→ Provided data
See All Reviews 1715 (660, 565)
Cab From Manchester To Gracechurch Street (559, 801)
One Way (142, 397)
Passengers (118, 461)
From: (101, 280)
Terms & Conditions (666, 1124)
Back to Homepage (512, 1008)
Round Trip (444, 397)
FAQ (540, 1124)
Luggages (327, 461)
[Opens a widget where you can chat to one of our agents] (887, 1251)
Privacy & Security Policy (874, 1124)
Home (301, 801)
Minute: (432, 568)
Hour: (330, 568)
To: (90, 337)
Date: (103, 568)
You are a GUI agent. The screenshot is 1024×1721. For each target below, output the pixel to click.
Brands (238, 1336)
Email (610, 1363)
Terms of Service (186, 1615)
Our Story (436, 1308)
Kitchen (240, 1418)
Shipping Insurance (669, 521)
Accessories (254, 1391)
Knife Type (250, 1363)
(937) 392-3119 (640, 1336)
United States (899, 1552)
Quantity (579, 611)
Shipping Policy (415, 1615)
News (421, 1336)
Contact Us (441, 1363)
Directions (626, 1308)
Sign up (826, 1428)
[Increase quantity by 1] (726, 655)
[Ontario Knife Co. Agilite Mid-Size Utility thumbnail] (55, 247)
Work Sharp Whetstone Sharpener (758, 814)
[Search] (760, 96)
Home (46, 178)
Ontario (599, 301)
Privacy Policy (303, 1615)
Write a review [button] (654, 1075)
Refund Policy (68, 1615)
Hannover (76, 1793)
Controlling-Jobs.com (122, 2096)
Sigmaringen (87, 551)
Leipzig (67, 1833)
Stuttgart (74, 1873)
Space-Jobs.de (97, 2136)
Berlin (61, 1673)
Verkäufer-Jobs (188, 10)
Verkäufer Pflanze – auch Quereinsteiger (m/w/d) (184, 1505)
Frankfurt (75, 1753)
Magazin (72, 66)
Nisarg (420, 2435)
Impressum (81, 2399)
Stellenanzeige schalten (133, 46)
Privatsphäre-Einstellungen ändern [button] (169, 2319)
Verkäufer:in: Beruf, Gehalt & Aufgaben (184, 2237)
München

→ Exercise goal
Using the material above, please reproduce each line exactly.

→ Expected output
See All Reviews 1715 (660, 565)
Cab From Manchester To Gracechurch Street (559, 801)
One Way (142, 397)
Passengers (118, 461)
From: (101, 280)
Terms & Conditions (666, 1124)
Back to Homepage (512, 1008)
Round Trip (444, 397)
FAQ (540, 1124)
Luggages (327, 461)
[Opens a widget where you can chat to one of our agents] (887, 1251)
Privacy & Security Policy (874, 1124)
Home (301, 801)
Minute: (432, 568)
Hour: (330, 568)
To: (90, 337)
Date: (103, 568)
You are a GUI agent. The screenshot is 1024×1721. For each target below, output the pixel to click.
Brands (238, 1336)
Email (610, 1363)
Terms of Service (186, 1615)
Our Story (436, 1308)
Kitchen (240, 1418)
Shipping Insurance (669, 521)
Accessories (254, 1391)
Knife Type (250, 1363)
(937) 392-3119 (640, 1336)
United States (899, 1552)
Quantity (579, 611)
Shipping Policy (415, 1615)
News (421, 1336)
Contact Us (441, 1363)
Directions (626, 1308)
Sign up (826, 1428)
[Increase quantity by 1] (726, 655)
[Ontario Knife Co. Agilite Mid-Size Utility thumbnail] (55, 247)
Work Sharp Whetstone Sharpener (758, 814)
[Search] (760, 96)
Home (46, 178)
Ontario (599, 301)
Privacy Policy (303, 1615)
Write a review [button] (654, 1075)
Refund Policy (68, 1615)
Hannover (76, 1793)
Controlling-Jobs.com (122, 2096)
Sigmaringen (87, 551)
Leipzig (67, 1833)
Stuttgart (74, 1873)
Space-Jobs.de (97, 2136)
Berlin (61, 1673)
Verkäufer-Jobs (188, 10)
Verkäufer Pflanze – auch Quereinsteiger (m/w/d) (184, 1505)
Frankfurt (75, 1753)
Magazin (72, 66)
Nisarg (420, 2435)
Impressum (81, 2399)
Stellenanzeige schalten (133, 46)
Privatsphäre-Einstellungen ändern [button] (169, 2319)
Verkäufer:in: Beruf, Gehalt & Aufgaben (184, 2237)
München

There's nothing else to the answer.